===== Github Contributor Best Practices =====
Contributors: Anthony Sena, Chris Knoll, Frank DeFalco, Peter Rijnbeek
==== Overview ====
For reference, we reviewed some common release/code management articles such as [[http://nvie.com/posts/a-successful-git-branching-model/|Gitflow]] and [[http://endoflineblog.com/gitflow-considered-harmful|alternatives]] to form the basis of this article. The goal with this approach was to keep the code management process as simple as possible while leveraging the functionality available in Git and GitHub. We've also formally adopted the semantic versioning scheme for all software which is already in practice in most of the OHDSI code repositories.

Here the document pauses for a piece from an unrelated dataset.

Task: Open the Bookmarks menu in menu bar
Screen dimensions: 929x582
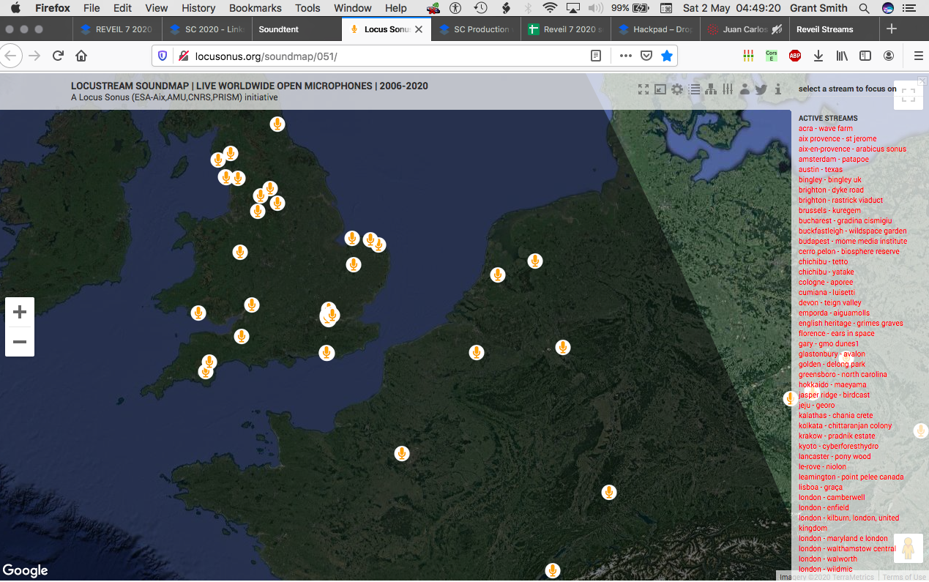Action: pyautogui.click(x=255, y=8)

==== Assumptions and Prerequisites ====
This article assumes you have familiarity with [[https://git-scm.com/|Git]] and [[https://github.com/|GitHub]]. If you do not, here is a nice collection of guides to get you started:
https://help.github.com/articles/good-resources-for-learning-git-and-github/
For the purposes of this article, we assume that you have installed Git and have access to a Git repository. You can set up your own Git repository to follow along with the examples in this article. As a note, all of the code in this article is using the Git command line on Windows. There should be no material difference between running Git commands on Windows versus another operating system but if you do experience any problems please report them on the OHDSI forum:
http://forums.ohdsi.org/c/developers
==== Contributing code ====
If you decide that you'd like to contribute code to OHDSI, the following sections will provide you with approaches for making contributions. Throughout this section, we'll refer to two distinct groups: **internal collaborators** and **external collaborators**. The difference between these groups is centered around their access to the repository. **Internal Collaborators** have rights to merge and push their changes directly into the repository while **external collaborators** do not. External collaborators must fork a repository in order to do their work and submit a pull request. This [[http://stackoverflow.com/questions/3611256/forking-vs-branching-in-github|Stack Overflow Article]] provide an explanation with supporting details.

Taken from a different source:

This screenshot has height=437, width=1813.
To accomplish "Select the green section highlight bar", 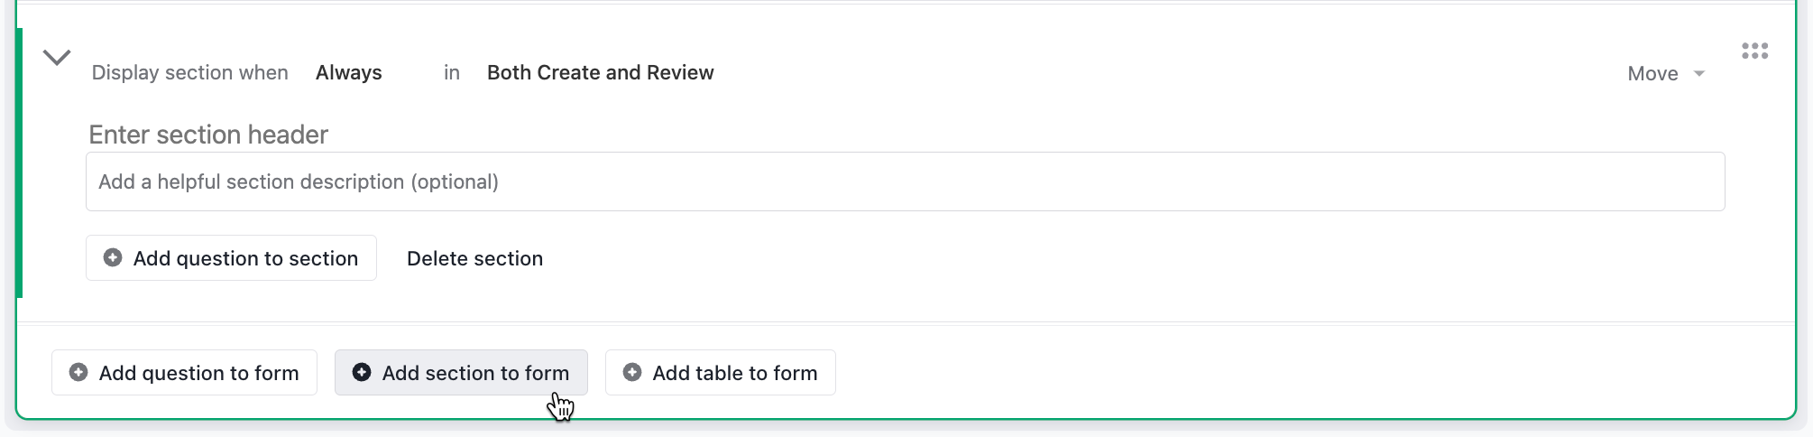I will point(19,163).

Whether you are an internal or external collaborator, the process of contributing changes is the same: you clone the repository, create a branch, make your changes, and submit a pull request. The information presented here will be equally valid from either perspective because the steps of branching and pull requests are the same for both groups. The main difference is which repository the collaborator will be branching from: the OHDSI repository or a private fork of the repository.
==== Code Management ====
The following section is described how to work with source code in a Git repository. It provides a general overview of using Git and explains how to provide code contributions. Subsequently, the [[Release Management]] article will focus on best practices and conventions for controlling versions and releases of the source code in a repository.

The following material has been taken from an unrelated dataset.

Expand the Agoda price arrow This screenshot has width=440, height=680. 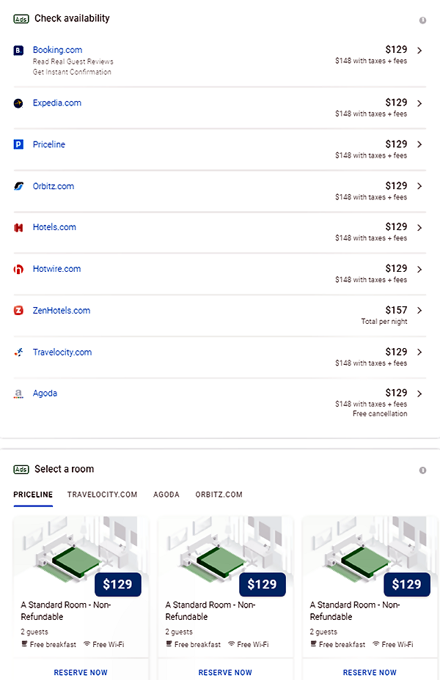(x=419, y=393)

=== Forking and Cloning ===
In order to begin working on OHDSI code, you will either need to clone a repository (repo) either directly from OHDSI or from a fork of an OHDSI repo. If you do not have permissions to push changes into a repo (which is usually the case when you are an external collaborator), then you can go to the main OHDSI repository site (example: https://github.com/ohdsi/atlas) and click the Fork button in the top right area of the screen. This will create a copy of the repository under your own user in GitHub. For example, if you were to fork https://github.com/ohdsi/atlas, it would create the new repository under https://github.com/{your github user}/atlas. You have full permissions to commit changes to the personal repo you forked, and can submit ehancements to the OHDSI repo via pull requests (discussed later).
=== Working with a repository ===
Once you know the repository you want to work on (either a fork or directly in the OHDSI repo), you will then need to clone it locally. Create a directory that you'd like to use to store your Git code (i.e. C:\Git). Then using the Git command line, navigate to the directory you created and clone a repository using the following command:
$ cd C:\git
$ git clone "https://github.com/{owner}/{RepoName}.git"
This will create a directory {RepoName} under the directory you executed the git command (in this example, C:\Git). This will also copy down the repo contents, and set your active branch to 'master'. We will talk about branches in a later section.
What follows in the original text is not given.